Records from a data collection:
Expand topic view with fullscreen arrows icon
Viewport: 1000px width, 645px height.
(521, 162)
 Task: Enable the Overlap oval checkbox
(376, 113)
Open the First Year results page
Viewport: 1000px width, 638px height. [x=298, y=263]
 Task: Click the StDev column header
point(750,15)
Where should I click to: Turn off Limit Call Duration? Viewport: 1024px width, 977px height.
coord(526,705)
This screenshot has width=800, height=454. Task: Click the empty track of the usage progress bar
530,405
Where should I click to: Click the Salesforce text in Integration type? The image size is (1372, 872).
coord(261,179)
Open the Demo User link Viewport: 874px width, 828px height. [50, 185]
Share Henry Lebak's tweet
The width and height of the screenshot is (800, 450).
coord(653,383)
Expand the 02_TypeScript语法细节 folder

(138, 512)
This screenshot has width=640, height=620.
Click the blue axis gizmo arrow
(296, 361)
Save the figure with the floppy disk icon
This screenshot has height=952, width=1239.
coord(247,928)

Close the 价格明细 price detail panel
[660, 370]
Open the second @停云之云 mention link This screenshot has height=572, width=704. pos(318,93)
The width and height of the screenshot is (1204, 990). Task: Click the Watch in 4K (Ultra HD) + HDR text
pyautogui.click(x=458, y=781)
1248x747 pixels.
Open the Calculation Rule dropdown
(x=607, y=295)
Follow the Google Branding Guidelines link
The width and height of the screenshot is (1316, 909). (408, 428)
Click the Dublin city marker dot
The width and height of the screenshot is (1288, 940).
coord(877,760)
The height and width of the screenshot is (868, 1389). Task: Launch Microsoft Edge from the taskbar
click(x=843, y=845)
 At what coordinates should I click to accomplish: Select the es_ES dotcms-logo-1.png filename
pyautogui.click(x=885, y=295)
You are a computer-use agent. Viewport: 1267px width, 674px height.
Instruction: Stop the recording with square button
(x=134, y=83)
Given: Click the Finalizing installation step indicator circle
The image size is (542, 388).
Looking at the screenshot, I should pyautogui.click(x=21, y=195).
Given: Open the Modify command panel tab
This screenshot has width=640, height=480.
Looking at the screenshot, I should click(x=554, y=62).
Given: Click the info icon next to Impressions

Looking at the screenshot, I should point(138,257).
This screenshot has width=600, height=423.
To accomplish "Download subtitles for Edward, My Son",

• _About this exercise_
Copy out every record above exactly as written.

• _Task solution_
Expand topic view with fullscreen arrows icon
Viewport: 1000px width, 645px height.
(521, 162)
 Task: Enable the Overlap oval checkbox
(376, 113)
Open the First Year results page
Viewport: 1000px width, 638px height. [x=298, y=263]
 Task: Click the StDev column header
point(750,15)
Where should I click to: Turn off Limit Call Duration? Viewport: 1024px width, 977px height.
coord(526,705)
This screenshot has width=800, height=454. Task: Click the empty track of the usage progress bar
530,405
Where should I click to: Click the Salesforce text in Integration type? The image size is (1372, 872).
coord(261,179)
Open the Demo User link Viewport: 874px width, 828px height. [50, 185]
Share Henry Lebak's tweet
The width and height of the screenshot is (800, 450).
coord(653,383)
Expand the 02_TypeScript语法细节 folder

(138, 512)
This screenshot has width=640, height=620.
Click the blue axis gizmo arrow
(296, 361)
Save the figure with the floppy disk icon
This screenshot has height=952, width=1239.
coord(247,928)

Close the 价格明细 price detail panel
[660, 370]
Open the second @停云之云 mention link This screenshot has height=572, width=704. pos(318,93)
The width and height of the screenshot is (1204, 990). Task: Click the Watch in 4K (Ultra HD) + HDR text
pyautogui.click(x=458, y=781)
1248x747 pixels.
Open the Calculation Rule dropdown
(x=607, y=295)
Follow the Google Branding Guidelines link
The width and height of the screenshot is (1316, 909). (408, 428)
Click the Dublin city marker dot
The width and height of the screenshot is (1288, 940).
coord(877,760)
The height and width of the screenshot is (868, 1389). Task: Launch Microsoft Edge from the taskbar
click(x=843, y=845)
 At what coordinates should I click to accomplish: Select the es_ES dotcms-logo-1.png filename
pyautogui.click(x=885, y=295)
You are a computer-use agent. Viewport: 1267px width, 674px height.
Instruction: Stop the recording with square button
(x=134, y=83)
Given: Click the Finalizing installation step indicator circle
The image size is (542, 388).
Looking at the screenshot, I should pyautogui.click(x=21, y=195).
Given: Open the Modify command panel tab
This screenshot has width=640, height=480.
Looking at the screenshot, I should click(x=554, y=62).
Given: Click the info icon next to Impressions

Looking at the screenshot, I should point(138,257).
This screenshot has width=600, height=423.
To accomplish "Download subtitles for Edward, My Son",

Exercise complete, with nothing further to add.